Alain Rigaud : Depuis les années 1990, la consommation de cannabis en France n’a cessé d’augmenter chez les 12-75 ans. Avec la République tchèque, le Danemark et le Royaume-Uni, L’Hexagone se place parmi les pays où la prévalence de la marijuana est la plus élevée. Dans le reste du continent, les bons élèves sont la Bulgarie, la Grèce, la Finlande et la Suède.
Selon les derniers chiffres de l’Observatoire français des drogues et des toxicomanies (OFDT) datant de 2007, il y aurait 1,2 million de consommateurs réguliers de cannabis - ayant fumé au moins 10 fois dans le mois - et 3,9 millions de consommateurs épisodiques - ayant fumé au moins une fois dans l’année. Des chiffres qui ont quadruplé ces 20 dernières années...
Pourtant, les Français, comme beaucoup le pensent, ne sont pas les plus gros consommateurs d'Europe. Ce sont les Tchèques qui détiennent ce triste record.
Pensez-vous que la politique répressive menée par la France est vaine ?
A.R. : La France conserve l'une des législations les plus sévères en Europe. Or, sa politique répressive n’a jamais vraiment fonctionné. Non seulement elle n’est pas dissuasive, mais elle n’a en plus aucun impact sur le niveau de consommation. Avant la loi de 1970, l’usage privé de la marijuana était autorisé : on en consommait quatre fois moins qu’aujourd’hui... Les chiffres parlent d’eux-mêmes !
Mais nous sommes dans un pays où les hommes politiques français continuent de penser que toutes les drogues (cannabis, héroïne, cocaïne, ectasy…) se valent et que leur dangerosité est identique.
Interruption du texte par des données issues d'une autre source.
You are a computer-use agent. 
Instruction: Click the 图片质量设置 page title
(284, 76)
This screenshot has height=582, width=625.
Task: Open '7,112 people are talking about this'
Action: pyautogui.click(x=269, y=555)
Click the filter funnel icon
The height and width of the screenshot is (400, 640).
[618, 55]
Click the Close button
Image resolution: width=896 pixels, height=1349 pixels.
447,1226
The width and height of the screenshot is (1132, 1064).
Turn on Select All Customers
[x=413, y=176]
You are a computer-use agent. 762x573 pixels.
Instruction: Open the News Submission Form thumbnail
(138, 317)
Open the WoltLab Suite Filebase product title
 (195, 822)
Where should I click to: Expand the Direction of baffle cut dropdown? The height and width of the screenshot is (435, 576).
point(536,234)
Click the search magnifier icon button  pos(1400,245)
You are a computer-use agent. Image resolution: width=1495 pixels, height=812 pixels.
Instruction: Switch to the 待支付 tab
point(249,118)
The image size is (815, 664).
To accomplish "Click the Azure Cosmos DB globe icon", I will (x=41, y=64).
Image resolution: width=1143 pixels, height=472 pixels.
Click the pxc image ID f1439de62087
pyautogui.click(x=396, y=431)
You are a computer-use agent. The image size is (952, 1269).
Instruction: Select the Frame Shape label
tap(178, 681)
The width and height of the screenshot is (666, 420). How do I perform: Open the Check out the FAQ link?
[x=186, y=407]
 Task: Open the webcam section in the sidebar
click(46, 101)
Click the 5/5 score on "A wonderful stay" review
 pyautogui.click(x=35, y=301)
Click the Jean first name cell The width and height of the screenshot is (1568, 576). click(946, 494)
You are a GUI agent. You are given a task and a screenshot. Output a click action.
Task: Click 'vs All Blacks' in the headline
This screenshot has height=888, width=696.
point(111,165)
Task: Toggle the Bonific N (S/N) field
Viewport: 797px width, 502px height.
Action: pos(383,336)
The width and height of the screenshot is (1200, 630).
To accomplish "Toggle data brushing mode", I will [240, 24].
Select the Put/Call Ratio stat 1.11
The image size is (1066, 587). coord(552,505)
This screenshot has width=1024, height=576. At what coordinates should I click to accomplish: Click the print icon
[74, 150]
Je ne suis pas en train de dire que le cannabis n’a pas de conséquences néfastes, mais simplement que dépénaliser le cannabis ne conduit pas à une hausse de sa consommation, malgré ce qu'en pensent certains politiques.
Prenez l’exemple des Pays-Bas : la consommation de cannabis y est tolérée et elle n’a jamais explosé. Idem pour le Portugal, qui a autorisé la détention de marijuana dans le cadre d'une consommation personnelle : aujourd'hui, le pays fait partie de ceux qui comptent le moins de consommateurs en Europe.
Je voudrais ajouter que, pour des raisons historico-culturelles, l’alcool est licite en France. Pourtant, en terme de santé publique, il s'agit de la troisième cause de mortalité dans le pays derrière le tabac et l’hypertension. Le cannabis n’arrive que très loin derrière.
Iriez-vous jusqu’à dire que la dépénalisation est une solution pour enrayer ce problème de santé publique ?
A.R. : Je pense que la répression n’est pas la solution. Je ne suis pas là pour politiser le sujet. Je voudrais simplement rappeler que les différents rapports scientifiques ont tous mis en évidence le même constat, à savoir qu'il n’y pas de connexion entre le statut légal d’un produit psychoactif, sa consommation et sa dangerosité.
Certains mettent en avant les risques sanitaires pour interdire la dépénalisation du cannabis, mais cet argument est fallacieux. Quand Bernard Accoyer avance l’argument qu'il y a un risque psychiatrique [la schizophrénie, NDLR] lié à une consommation excessive de marijuana, il omet de dire que ce risque existe aussi en cas de consommation excessive d’alcool…
En tant que médecin, je veux donc me cantonner à présenter les avantages que présente la dépénalisation, à savoir, surtout, un meilleur accès aux soins pour tous ceux qui ont développé une dépendance à cette drogue.